* **DO THIS**
Render the data below as a numbered list with one line per item, leaving out any blank lines.

* **EXTRACTED RECORDS**
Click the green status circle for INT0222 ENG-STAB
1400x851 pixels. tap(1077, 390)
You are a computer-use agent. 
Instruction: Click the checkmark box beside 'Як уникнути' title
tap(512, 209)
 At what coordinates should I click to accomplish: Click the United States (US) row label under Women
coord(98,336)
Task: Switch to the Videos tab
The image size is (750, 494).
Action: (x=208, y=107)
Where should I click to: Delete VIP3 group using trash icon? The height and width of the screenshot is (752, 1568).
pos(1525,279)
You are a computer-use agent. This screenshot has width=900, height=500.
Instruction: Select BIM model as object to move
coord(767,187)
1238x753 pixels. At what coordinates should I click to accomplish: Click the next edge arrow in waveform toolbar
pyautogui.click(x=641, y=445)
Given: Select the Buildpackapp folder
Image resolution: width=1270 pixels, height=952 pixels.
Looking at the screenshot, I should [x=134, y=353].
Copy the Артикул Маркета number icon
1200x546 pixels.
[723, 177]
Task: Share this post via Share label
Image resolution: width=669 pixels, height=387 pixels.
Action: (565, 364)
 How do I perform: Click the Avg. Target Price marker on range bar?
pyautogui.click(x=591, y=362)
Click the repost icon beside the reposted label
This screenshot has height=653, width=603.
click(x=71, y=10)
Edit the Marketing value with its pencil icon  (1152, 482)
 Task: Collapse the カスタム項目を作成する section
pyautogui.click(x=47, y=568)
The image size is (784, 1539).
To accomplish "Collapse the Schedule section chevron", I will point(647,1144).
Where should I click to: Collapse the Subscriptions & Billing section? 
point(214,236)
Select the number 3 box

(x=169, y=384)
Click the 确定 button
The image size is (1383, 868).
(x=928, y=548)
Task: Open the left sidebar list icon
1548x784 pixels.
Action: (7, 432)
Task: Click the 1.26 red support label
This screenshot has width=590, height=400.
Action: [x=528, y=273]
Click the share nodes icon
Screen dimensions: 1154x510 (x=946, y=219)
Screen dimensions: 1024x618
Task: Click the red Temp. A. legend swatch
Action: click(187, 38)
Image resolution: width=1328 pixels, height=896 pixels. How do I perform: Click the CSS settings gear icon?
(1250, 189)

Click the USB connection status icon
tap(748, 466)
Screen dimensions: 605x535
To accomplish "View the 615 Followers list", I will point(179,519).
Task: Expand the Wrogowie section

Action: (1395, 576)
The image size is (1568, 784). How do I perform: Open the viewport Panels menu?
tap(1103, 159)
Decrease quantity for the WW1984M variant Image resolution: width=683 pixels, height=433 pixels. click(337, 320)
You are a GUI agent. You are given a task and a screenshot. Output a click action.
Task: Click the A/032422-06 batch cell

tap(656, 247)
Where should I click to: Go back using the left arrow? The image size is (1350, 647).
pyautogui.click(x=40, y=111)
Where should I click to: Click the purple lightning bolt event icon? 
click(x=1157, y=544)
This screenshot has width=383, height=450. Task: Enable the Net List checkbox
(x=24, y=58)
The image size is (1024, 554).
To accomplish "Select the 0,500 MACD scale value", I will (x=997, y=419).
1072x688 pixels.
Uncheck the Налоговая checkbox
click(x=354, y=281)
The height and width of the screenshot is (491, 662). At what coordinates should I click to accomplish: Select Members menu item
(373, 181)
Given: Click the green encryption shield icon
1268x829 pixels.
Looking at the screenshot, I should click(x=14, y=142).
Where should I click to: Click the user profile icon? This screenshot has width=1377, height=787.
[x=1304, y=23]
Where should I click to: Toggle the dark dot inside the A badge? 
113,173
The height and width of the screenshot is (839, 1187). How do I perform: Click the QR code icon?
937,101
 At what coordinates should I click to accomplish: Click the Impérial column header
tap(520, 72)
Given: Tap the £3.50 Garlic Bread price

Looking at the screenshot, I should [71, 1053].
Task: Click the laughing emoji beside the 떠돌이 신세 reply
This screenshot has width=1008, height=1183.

* **TASK ANSWER**
1. Click the green status circle for INT0222 ENG-STAB
2. 1400x851 pixels. tap(1077, 390)
3. You are a computer-use agent. 
4. Instruction: Click the checkmark box beside 'Як уникнути' title
5. tap(512, 209)
6.  At what coordinates should I click to accomplish: Click the United States (US) row label under Women
7. coord(98,336)
8. Task: Switch to the Videos tab
9. The image size is (750, 494).
10. Action: (x=208, y=107)
11. Where should I click to: Delete VIP3 group using trash icon? The height and width of the screenshot is (752, 1568).
12. pos(1525,279)
13. You are a computer-use agent. This screenshot has width=900, height=500.
14. Instruction: Select BIM model as object to move
15. coord(767,187)
16. 1238x753 pixels. At what coordinates should I click to accomplish: Click the next edge arrow in waveform toolbar
17. pyautogui.click(x=641, y=445)
18. Given: Select the Buildpackapp folder
19. Image resolution: width=1270 pixels, height=952 pixels.
20. Looking at the screenshot, I should [x=134, y=353].
21. Copy the Артикул Маркета number icon
22. 1200x546 pixels.
23. [723, 177]
24. Task: Share this post via Share label
25. Image resolution: width=669 pixels, height=387 pixels.
26. Action: (565, 364)
27.  How do I perform: Click the Avg. Target Price marker on range bar?
28. pyautogui.click(x=591, y=362)
29. Click the repost icon beside the reposted label
30. This screenshot has height=653, width=603.
31. click(x=71, y=10)
32. Edit the Marketing value with its pencil icon  (1152, 482)
33.  Task: Collapse the カスタム項目を作成する section
34. pyautogui.click(x=47, y=568)
35. The image size is (784, 1539).
36. To accomplish "Collapse the Schedule section chevron", I will point(647,1144).
37. Where should I click to: Collapse the Subscriptions & Billing section? 
38. point(214,236)
39. Select the number 3 box
40. (x=169, y=384)
41. Click the 确定 button
42. The image size is (1383, 868).
43. (x=928, y=548)
44. Task: Open the left sidebar list icon
45. 1548x784 pixels.
46. Action: (7, 432)
47. Task: Click the 1.26 red support label
48. This screenshot has width=590, height=400.
49. Action: [x=528, y=273]
50. Click the share nodes icon
51. Screen dimensions: 1154x510 (x=946, y=219)
52. Screen dimensions: 1024x618
53. Task: Click the red Temp. A. legend swatch
54. Action: click(187, 38)
55. Image resolution: width=1328 pixels, height=896 pixels. How do I perform: Click the CSS settings gear icon?
56. (1250, 189)
57. Click the USB connection status icon
58. tap(748, 466)
59. Screen dimensions: 605x535
60. To accomplish "View the 615 Followers list", I will point(179,519).
61. Task: Expand the Wrogowie section
62. Action: (1395, 576)
63. The image size is (1568, 784). How do I perform: Open the viewport Panels menu?
64. tap(1103, 159)
65. Decrease quantity for the WW1984M variant Image resolution: width=683 pixels, height=433 pixels. click(337, 320)
66. You are a GUI agent. You are given a task and a screenshot. Output a click action.
67. Task: Click the A/032422-06 batch cell
68. tap(656, 247)
69. Where should I click to: Go back using the left arrow? The image size is (1350, 647).
70. pyautogui.click(x=40, y=111)
71. Where should I click to: Click the purple lightning bolt event icon? 
72. click(x=1157, y=544)
73. This screenshot has width=383, height=450. Task: Enable the Net List checkbox
74. (x=24, y=58)
75. The image size is (1024, 554).
76. To accomplish "Select the 0,500 MACD scale value", I will (x=997, y=419).
77. 1072x688 pixels.
78. Uncheck the Налоговая checkbox
79. click(x=354, y=281)
80. The height and width of the screenshot is (491, 662). At what coordinates should I click to accomplish: Select Members menu item
81. (373, 181)
82. Given: Click the green encryption shield icon
83. 1268x829 pixels.
84. Looking at the screenshot, I should click(x=14, y=142).
85. Where should I click to: Click the user profile icon? This screenshot has width=1377, height=787.
86. [x=1304, y=23]
87. Where should I click to: Toggle the dark dot inside the A badge? 
88. 113,173
89. The height and width of the screenshot is (839, 1187). How do I perform: Click the QR code icon?
90. 937,101
91.  At what coordinates should I click to accomplish: Click the Impérial column header
92. tap(520, 72)
93. Given: Tap the £3.50 Garlic Bread price
94. Looking at the screenshot, I should [71, 1053].
95. Task: Click the laughing emoji beside the 떠돌이 신세 reply
96. This screenshot has width=1008, height=1183.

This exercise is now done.